Palladium to rally 24% as Russia May Limit Supply, Ikemizu Says  

January 14, 2011


(Bloomberg) -- Palladium, used in catalytic converters for cars, will rally 24 percent to a near record as rising car sales in China boost demand and supply from top exporter Russia may decline, said the head of commodity trading in Japan at Standard Bank Plc.

The metal may reach $1,000 an ounce this year for the first time since 2001, when the price surged to an all-time high of $1,125, Bruce Ikemizu, who has traded commodities for more than 24 years and correctly forecast in June that gold would surpass $1,300, said in an interview in Tokyo.

Precious metals have advanced as the European Union bailed out Greece and Ireland, prompting investors to seek a hedge against inflation and currency debasement. Gold rallied 30 percent, silver 83 percent, platinum 21 percent and palladium almost doubled as the Federal Reserve kept borrowing costs low and bought bonds to boost growth.

"Car sales expansion will boost palladium as the industry is the biggest consumer of the metal," Ikemizu said Jan. 12. "Supply may become unstable as stockpiles of the metal held by the Russian government may have almost depleted."

Palladium for immediate delivery gained as much as 0.8 percent to $817.25 an ounce, the highest level since March 2001, before trading at $810.30 at 2:59 p.m. in Tokyo yesterday.

The metal, which has quadrupled in the past two years, will extend a rally as a recovery in U.S. vehicle sales adds to continued expansion in emerging markets including China and India, boosting demand for the metal used in auto catalysts amid uncertainty about Russian shipments, Ikemizu said.

China's vehicle sales will grow by around 10 to 15 percent this year after jumping 32 percent to 18.06 million units in 2010, according to the China Association of Automobile Manufacturers.

Russian Supply

Russian supply increased 2.1 percent to 3.71 million ounces last year, representing 52 percent of global supply, according to a November report from Johnson Matthey Plc, a London-based refiner.
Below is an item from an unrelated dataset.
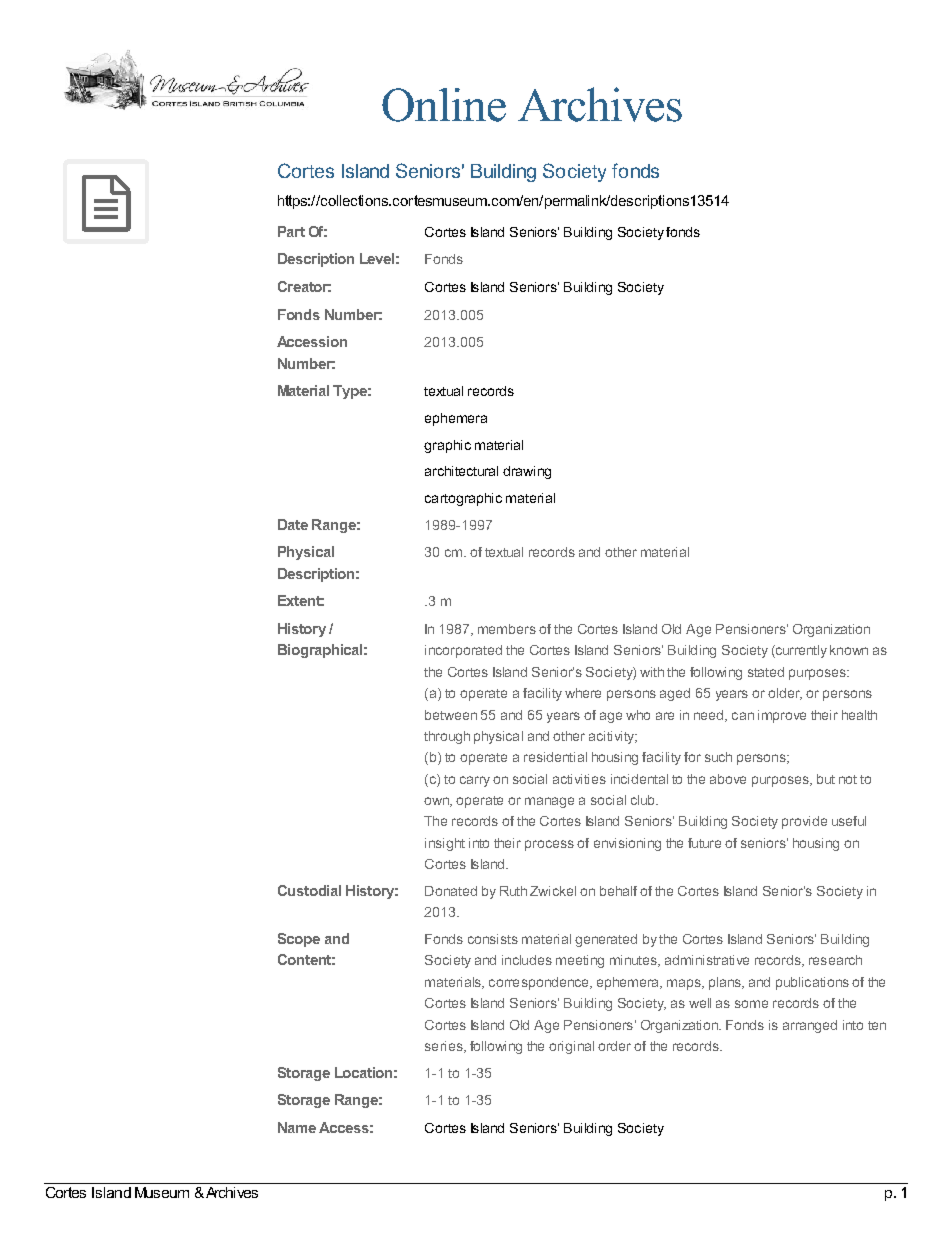  What do you see at coordinates (782, 716) in the page?
I see `improve` at bounding box center [782, 716].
Of Russia's total, 1.01 million ounces was from stockpiles, it estimated.

OAO GMK Norilsk Nickel, the world's biggest palladium producer, said last month it expects Russia's state repository Gokhran to sell "insignificant" amounts in 2011 before exiting from global markets in 2012. The company may also supply the metal to exchange-traded funds, it said.

"Russia is said to be completing palladium sales from the state reserves," Ikemizu said. "There are concerns about supply" as the nation's shipments may become as small as its production level, he said.

2001 Record

Palladium soared to a record in January 2001 as a disruption in Russian shipments spurred speculators in futures on the Tokyo Commodity Exchange to buy back the contracts. The bourse was the largest for palladium futures at the time. The most-active contract jumped to an all-time high of 3,710 yen a gram on Jan. 29, 2001. It rose 2 percent to 2,178 yen yesterday.

Palladium supply exceeded demand by 45,000 ounces last year, the lowest amount since a shortage in 2000, according to the Johnson Matthey report. Sales from Russian state stockpiles were the third-biggest contributor to world supply after mine output from Russia and South Africa, it said.

Car-sales growth will also boost platinum to as high as $2,000 an ounce this year, Ikemizu said. It is unlikely to drop below $1,600 given the costs to produce the metal in South Africa, the world's biggest supplier, he said.

Platinum is mainly used for catalysts in diesel vehicles, which are popular in Europe.

"Palladium will benefit more from car-sales growth as it is more affordable than platinum," said Kazuhiko Saito, an analyst at Tokyo-based broker Fujitomi Co. "Platinum isn't used much as an auto catalyst in China, where demand for jewelry fabrication is strong."

Platinum for immediate delivery lost 0.4 percent to $1,794 an ounce at 2:59 p.m. in Tokyo yesterday after reaching a two- month high on Jan. 12. It climbed to a record $2,301.5 in 2008.